### Problem details:
Among the lines below, restate word for word only those from the line with "Where should I click to: Open" through the line with "Given: Open Groups icon in top bar", with both end lines kept.

Collected data
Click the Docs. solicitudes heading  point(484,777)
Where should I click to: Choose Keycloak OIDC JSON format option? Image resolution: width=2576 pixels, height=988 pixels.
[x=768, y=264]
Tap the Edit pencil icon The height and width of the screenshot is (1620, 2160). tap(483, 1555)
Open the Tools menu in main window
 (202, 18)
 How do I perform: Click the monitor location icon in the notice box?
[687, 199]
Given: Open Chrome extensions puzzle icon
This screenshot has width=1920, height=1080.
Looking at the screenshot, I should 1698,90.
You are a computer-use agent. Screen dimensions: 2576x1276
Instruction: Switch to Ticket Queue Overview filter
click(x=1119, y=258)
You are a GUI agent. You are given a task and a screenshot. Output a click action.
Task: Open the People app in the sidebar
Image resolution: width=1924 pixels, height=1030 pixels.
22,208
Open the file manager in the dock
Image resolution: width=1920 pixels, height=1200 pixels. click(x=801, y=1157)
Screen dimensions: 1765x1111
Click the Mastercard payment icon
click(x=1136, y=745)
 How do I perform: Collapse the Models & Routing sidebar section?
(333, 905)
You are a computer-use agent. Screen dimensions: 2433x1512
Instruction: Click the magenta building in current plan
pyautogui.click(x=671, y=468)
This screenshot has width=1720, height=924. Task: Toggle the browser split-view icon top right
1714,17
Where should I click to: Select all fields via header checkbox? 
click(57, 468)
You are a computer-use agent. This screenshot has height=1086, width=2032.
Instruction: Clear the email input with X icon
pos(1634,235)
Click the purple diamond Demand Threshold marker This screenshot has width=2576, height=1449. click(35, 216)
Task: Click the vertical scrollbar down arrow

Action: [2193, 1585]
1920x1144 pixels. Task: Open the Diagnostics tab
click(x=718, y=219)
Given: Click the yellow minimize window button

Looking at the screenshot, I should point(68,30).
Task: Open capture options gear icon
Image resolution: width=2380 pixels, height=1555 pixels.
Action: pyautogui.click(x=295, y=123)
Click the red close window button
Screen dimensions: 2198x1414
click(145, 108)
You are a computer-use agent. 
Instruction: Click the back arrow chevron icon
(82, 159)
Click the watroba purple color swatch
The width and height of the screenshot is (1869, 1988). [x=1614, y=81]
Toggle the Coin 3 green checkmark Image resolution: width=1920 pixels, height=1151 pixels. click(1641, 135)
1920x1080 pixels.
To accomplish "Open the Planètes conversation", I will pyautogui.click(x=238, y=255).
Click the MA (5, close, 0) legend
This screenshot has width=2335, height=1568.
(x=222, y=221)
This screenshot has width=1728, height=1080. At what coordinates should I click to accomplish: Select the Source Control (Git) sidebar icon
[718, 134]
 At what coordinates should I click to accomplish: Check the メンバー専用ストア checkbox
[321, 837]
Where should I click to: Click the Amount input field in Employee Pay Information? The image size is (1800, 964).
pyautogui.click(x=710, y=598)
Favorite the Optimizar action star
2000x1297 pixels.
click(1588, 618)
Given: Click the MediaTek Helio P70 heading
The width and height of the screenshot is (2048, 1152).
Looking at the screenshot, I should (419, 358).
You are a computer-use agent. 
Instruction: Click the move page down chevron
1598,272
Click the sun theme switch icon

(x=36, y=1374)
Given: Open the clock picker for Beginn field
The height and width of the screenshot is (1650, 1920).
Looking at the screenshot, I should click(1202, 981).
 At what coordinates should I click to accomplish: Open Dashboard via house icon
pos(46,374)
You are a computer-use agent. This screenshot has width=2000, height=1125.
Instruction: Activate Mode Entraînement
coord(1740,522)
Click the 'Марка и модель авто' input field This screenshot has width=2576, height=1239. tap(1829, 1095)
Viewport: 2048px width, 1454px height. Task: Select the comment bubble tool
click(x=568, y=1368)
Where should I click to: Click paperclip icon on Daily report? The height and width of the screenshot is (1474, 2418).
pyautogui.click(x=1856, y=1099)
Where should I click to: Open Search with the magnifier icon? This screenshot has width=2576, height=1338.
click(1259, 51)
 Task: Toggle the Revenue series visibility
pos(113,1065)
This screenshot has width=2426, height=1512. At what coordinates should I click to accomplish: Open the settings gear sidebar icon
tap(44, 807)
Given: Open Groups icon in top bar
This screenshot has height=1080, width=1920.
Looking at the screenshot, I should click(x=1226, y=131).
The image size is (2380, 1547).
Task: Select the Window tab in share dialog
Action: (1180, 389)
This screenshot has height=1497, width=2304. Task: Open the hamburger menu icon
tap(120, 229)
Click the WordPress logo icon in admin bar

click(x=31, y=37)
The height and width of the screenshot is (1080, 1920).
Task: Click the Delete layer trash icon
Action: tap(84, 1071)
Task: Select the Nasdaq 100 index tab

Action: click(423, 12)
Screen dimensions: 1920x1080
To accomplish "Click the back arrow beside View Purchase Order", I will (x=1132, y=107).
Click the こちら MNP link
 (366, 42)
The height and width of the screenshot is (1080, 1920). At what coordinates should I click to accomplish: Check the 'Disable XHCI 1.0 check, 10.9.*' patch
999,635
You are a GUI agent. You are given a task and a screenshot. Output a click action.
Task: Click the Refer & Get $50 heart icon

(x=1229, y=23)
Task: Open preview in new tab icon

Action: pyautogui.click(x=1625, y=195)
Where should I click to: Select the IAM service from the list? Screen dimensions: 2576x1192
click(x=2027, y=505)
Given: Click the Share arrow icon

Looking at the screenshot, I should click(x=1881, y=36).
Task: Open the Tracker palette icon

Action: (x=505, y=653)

### Task solution:
Where should I click to: Open Search with the magnifier icon? This screenshot has width=2576, height=1338.
click(1259, 51)
 Task: Toggle the Revenue series visibility
pos(113,1065)
This screenshot has width=2426, height=1512. At what coordinates should I click to accomplish: Open the settings gear sidebar icon
tap(44, 807)
Given: Open Groups icon in top bar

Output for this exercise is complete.